7

I am trying to clone the tensorflow/models repo. I am connected to the remote machine with ssh. I tried many suggestions out there for fixing the issue but none worked for me.

git clone --recursive https://github.com/tensorflow/models.git
Cloning into 'models'...
remote: Counting objects: 1670, done.
remote: Compressing objects: 100% (28/28), done.
remote: Total 1670 (delta 10), reused 0 (delta 0), pack-reused 1642
Receiving objects: 100% (1670/1670), 49.23 MiB | 8.44 MiB/s, done.
Resolving deltas: 100% (670/670), done.
fatal: fsync error on '/home/OFFICE/utk/projects/syntaxnet/models/.git/objects/pack/tmp_pack_2w67RB': Input/output error
fatal: index-pack failed
Utkrist Adhikari
  • 1,052
  • 3
  • 15
  • 42

3 Answers3

10

The problem was that I was trying to clone in the nfs file system. The solution is to clone the repo in non-nfs location, and then move the folder to the desired nfs location.

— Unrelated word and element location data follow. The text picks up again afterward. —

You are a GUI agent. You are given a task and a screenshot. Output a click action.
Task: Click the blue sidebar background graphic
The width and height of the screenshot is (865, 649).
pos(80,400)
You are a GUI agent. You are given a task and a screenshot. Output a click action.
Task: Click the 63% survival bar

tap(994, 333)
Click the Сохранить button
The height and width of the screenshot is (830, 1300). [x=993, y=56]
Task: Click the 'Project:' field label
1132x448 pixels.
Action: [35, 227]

cd /tmp   (non nfs location)
git clone blablabla.git
mv blablabla ~
Utkrist Adhikari
  • 1,052
  • 3
  • 15
  • 42
4

Short answer: Use "eatmydata" (thats a program, check "apt install eatmydata")

Long answer: Git calls the "fsync()" system call frequently, to make sure the repository is consistent. This is important especially when multiple people use the same repository concurrently and also to make sure the repository is in a defined state should for example power get interrupted. After a pack file is written, it is forced to be synced (aka finished writing to the actual disk and not still in buffers) before metadata is updated.

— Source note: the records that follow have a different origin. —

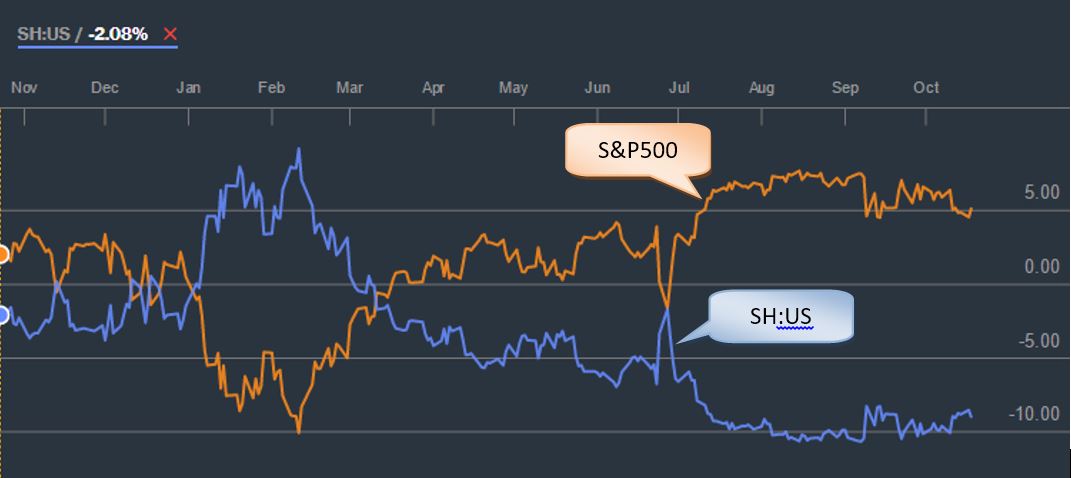This screenshot has height=478, width=1071.
Task: Select Mar on the time axis
Action: click(349, 88)
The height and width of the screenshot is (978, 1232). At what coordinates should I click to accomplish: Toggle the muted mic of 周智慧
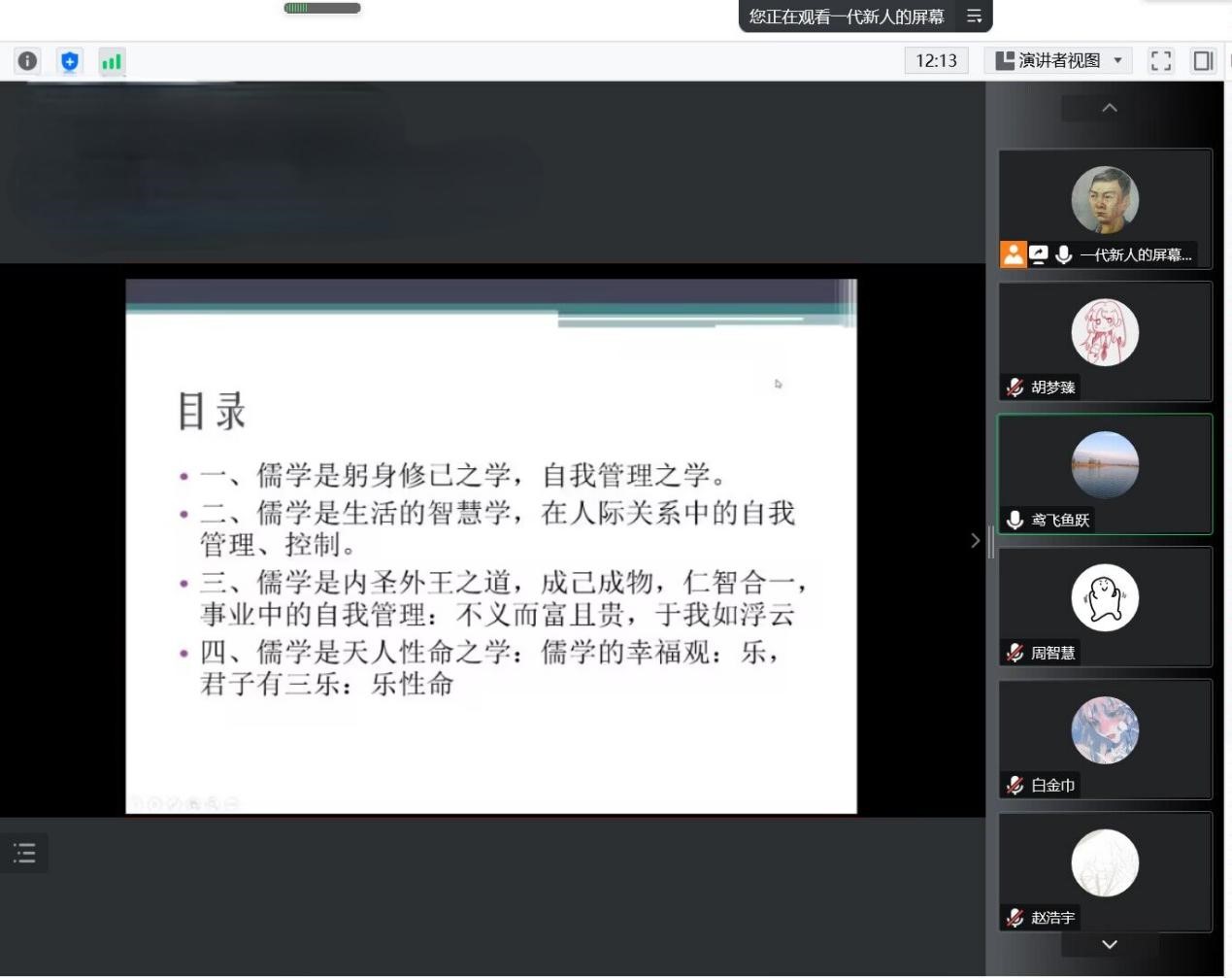(x=1015, y=653)
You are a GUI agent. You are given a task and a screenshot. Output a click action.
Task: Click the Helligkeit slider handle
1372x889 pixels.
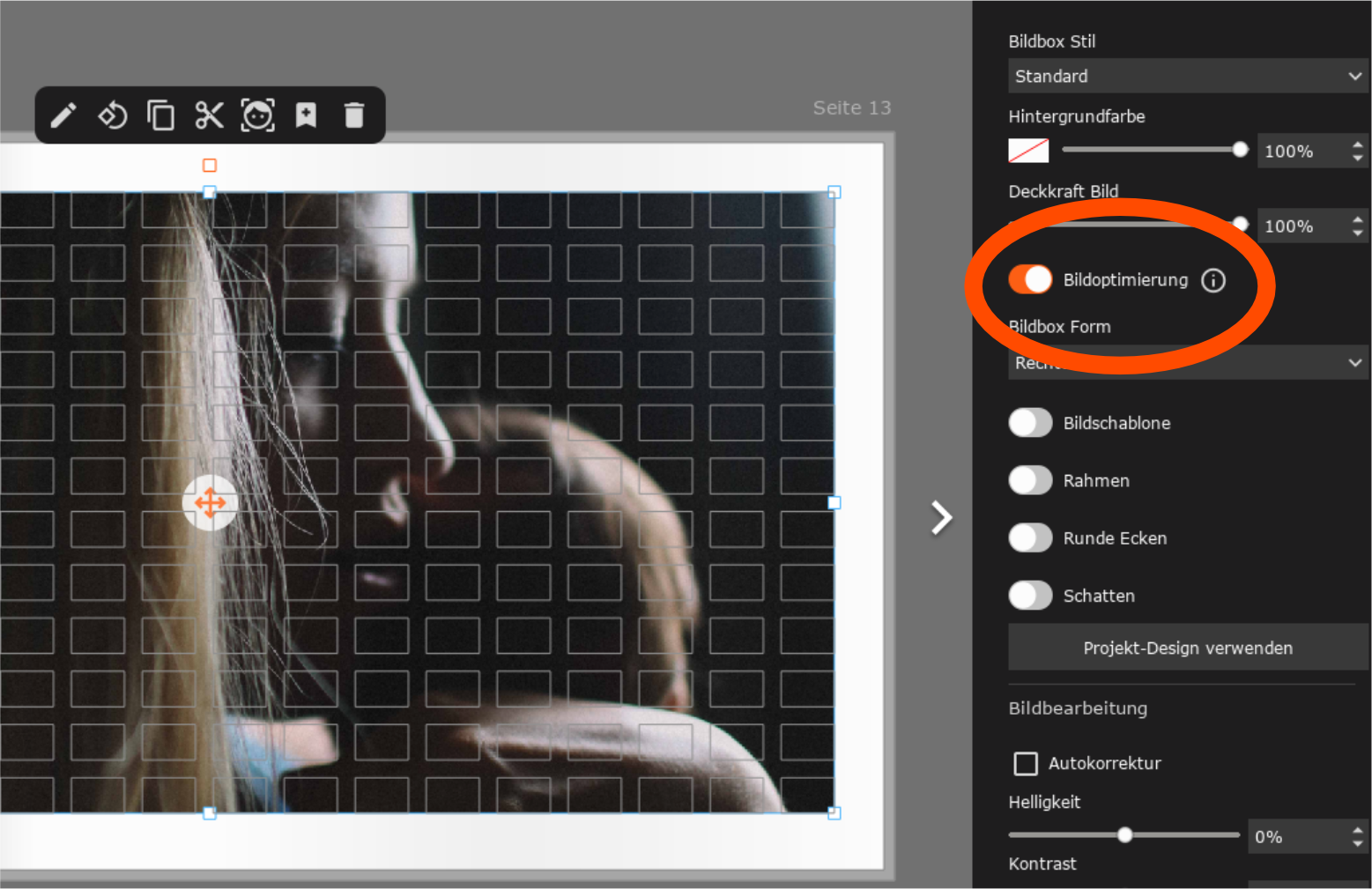(1124, 835)
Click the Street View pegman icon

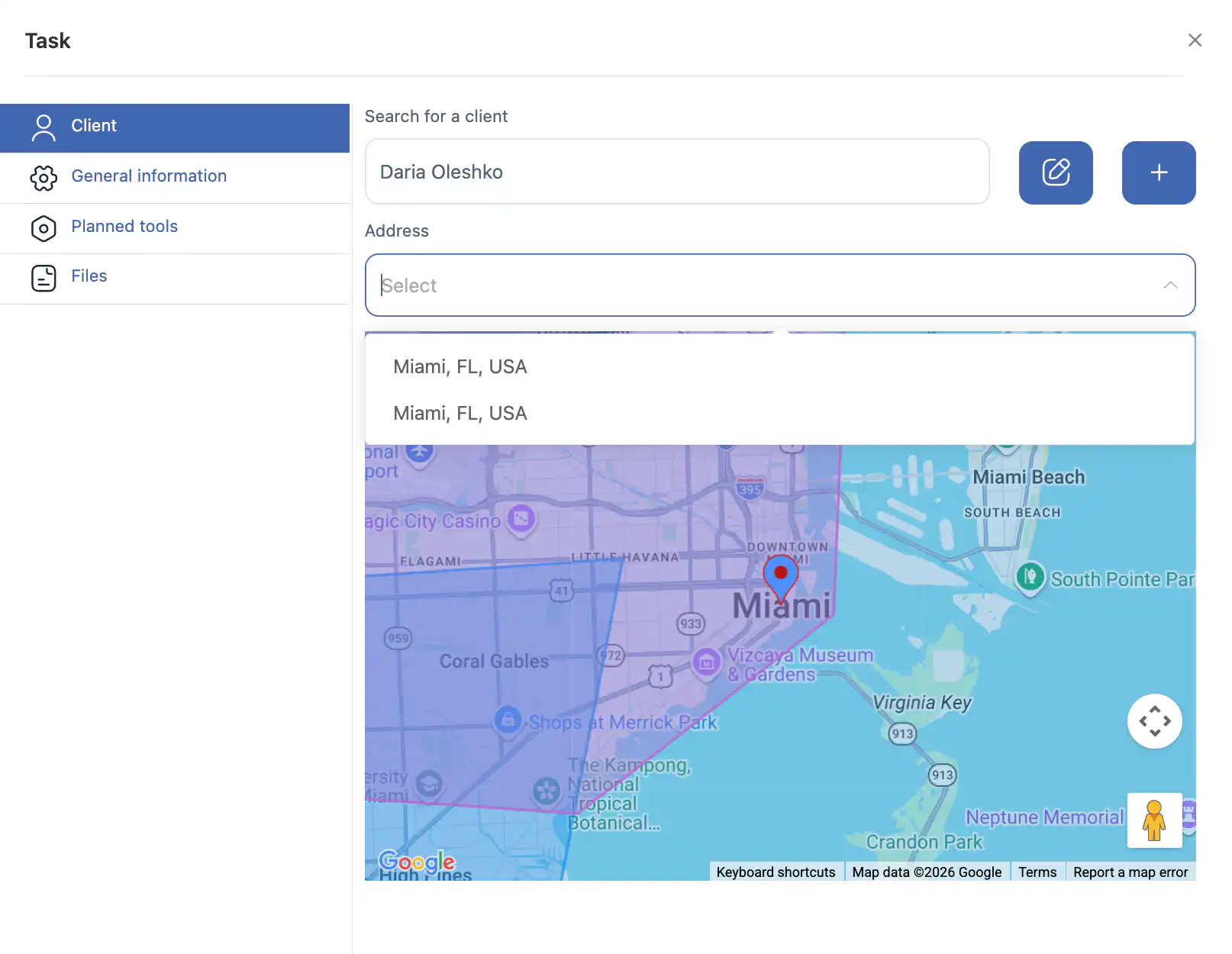click(x=1153, y=820)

Some filesystems - especially remote filesystems like NFS, sshfs, ... do not support fsync() but git has no flag to disable these calls.

What can help - under linux - is a wrapper called "eatmydata". Any program called through the wrapper will have its fsync() calls simulated without actually syncing. While this increases the risk of repository damage, should the write not actually go through, this is often acceptable when manually supervising the process.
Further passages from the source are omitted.